A long-empty storefront just off Millennium Park is finally getting its second act. Three Asian-forward restaurants, including an upscale izakaya, a Southeast-Asian hot-pot and BBQ buffet, and a fast-casual taco spot, are headed to 174 N. Michigan Ave in the Loop. The four-story property is being rebranded by its new owner as Pacifica on Michigan, an Asian-focused retail and dining hub, and fresh permit action suggests the project has quietly shifted from renderings to real construction.

Developer plans and timeline

Developer Windfall Group says it bought the building in March 2025 and is pitching the redo as "Pacifica on Michigan," with a target opening window in 2026 or 2027, according to Windfall Group. The company describes its Pacifica projects as Asian lifestyle centers that bring together restaurants, retail, and entertainment, all meant to lure locals and tourists back to busy urban corridors.

Who's signing on

Early tenant lineups point to a stacked roster: Genki, a concept tied to a Washington, D.C.-area izakaya team, Kanpai Hot Pot & BBQ, a Southeast-Asian barbecue and shabu-shabu buffet operator, and Velvet Taco on the ground floor, as reported by Crain's Chicago Business. Crain's also reports that Windfall paid about $7.5 million for the address in March 2025 as part of a broader acquisition play along the Mag Mile block.

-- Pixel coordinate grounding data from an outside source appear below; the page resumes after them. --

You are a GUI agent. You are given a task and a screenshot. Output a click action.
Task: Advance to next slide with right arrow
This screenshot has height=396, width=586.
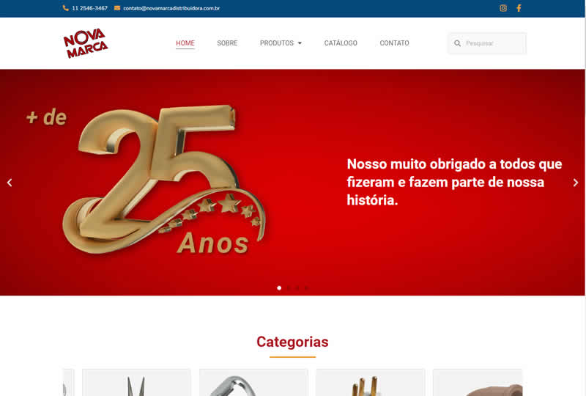[576, 183]
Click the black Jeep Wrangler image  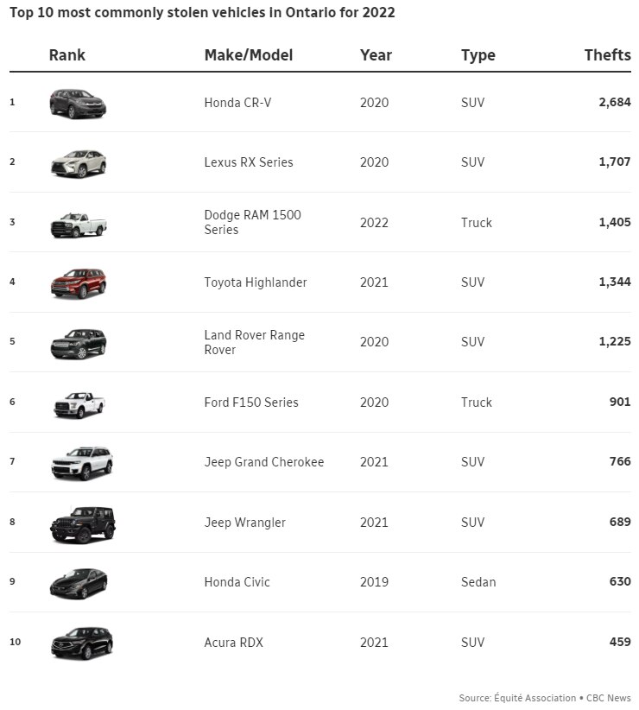[x=82, y=523]
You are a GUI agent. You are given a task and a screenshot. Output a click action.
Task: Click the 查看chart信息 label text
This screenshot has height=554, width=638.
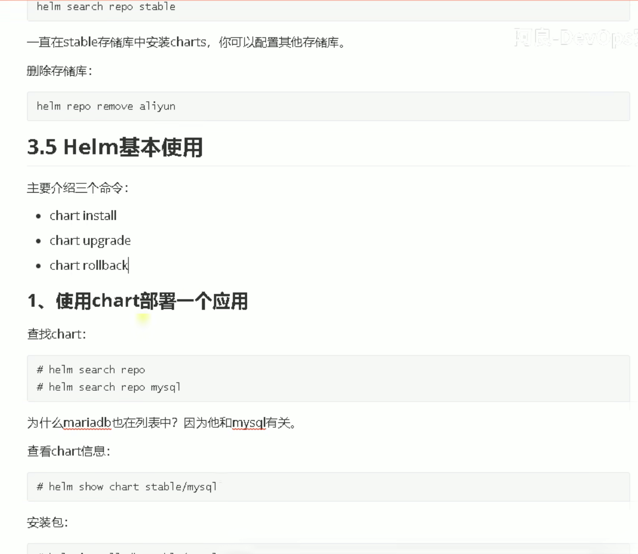pos(68,452)
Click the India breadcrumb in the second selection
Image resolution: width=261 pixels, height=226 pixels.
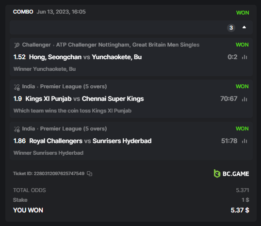pos(29,86)
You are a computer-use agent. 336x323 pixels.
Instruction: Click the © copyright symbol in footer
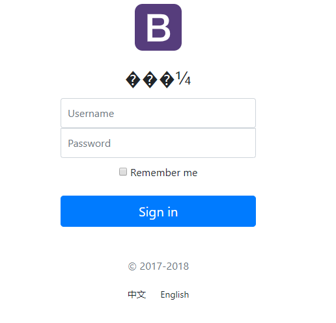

Permits show work is underway

City and contractor records show multiple tenant build-out filings tied to 174 N. Michigan Ave, including self-certified interior restaurant buildouts dated December 2024 and electrical permits issued in 2025, a signal that crews are actively prepping the shell for incoming operators, according to permit data compiled by BuildZoom. Those filings match up with business-license entries and occupancy paperwork that assign specific concepts to different floors in the building.

Where the brands come from

Kanpai already runs a Southeast-Asian hot-pot and BBQ spot in the D.C. suburbs, after opening in Rockville, Maryland, last fall, a debut that local coverage documented, and Windfall has leaned on similarly regional concepts in other projects, according to Bethesda Magazine. Genki's operators have ties to izakaya ventures in Northern Virginia, signaling that Windfall is curating tenants from outside Chicago rather than simply filling the space with off-the-shelf chains.

What it could mean for the Mag Mile

The move drops into a larger, slow-motion reset for Michigan Avenue, where landlords have been working to refill storefronts and broaden the dining mix after years of pandemic-era disruption and turnover. New leases and conversions have been landing up and down the corridor even as some longtime operators and food halls bow out, a trend tracked by coverage from Axios Chicago and other commercial-real-estate reporting.

Windfall, Genki and Kanpai did not immediately respond to requests for comment, Crain's noted, and the developer's timeline suggests the next several months will determine which floors and concepts open first. Expect the real clues to show up in fresh permit filings, window signage and city inspections as Pacifica on Michigan edges closer to lighting up that long-quiet stretch of the avenue.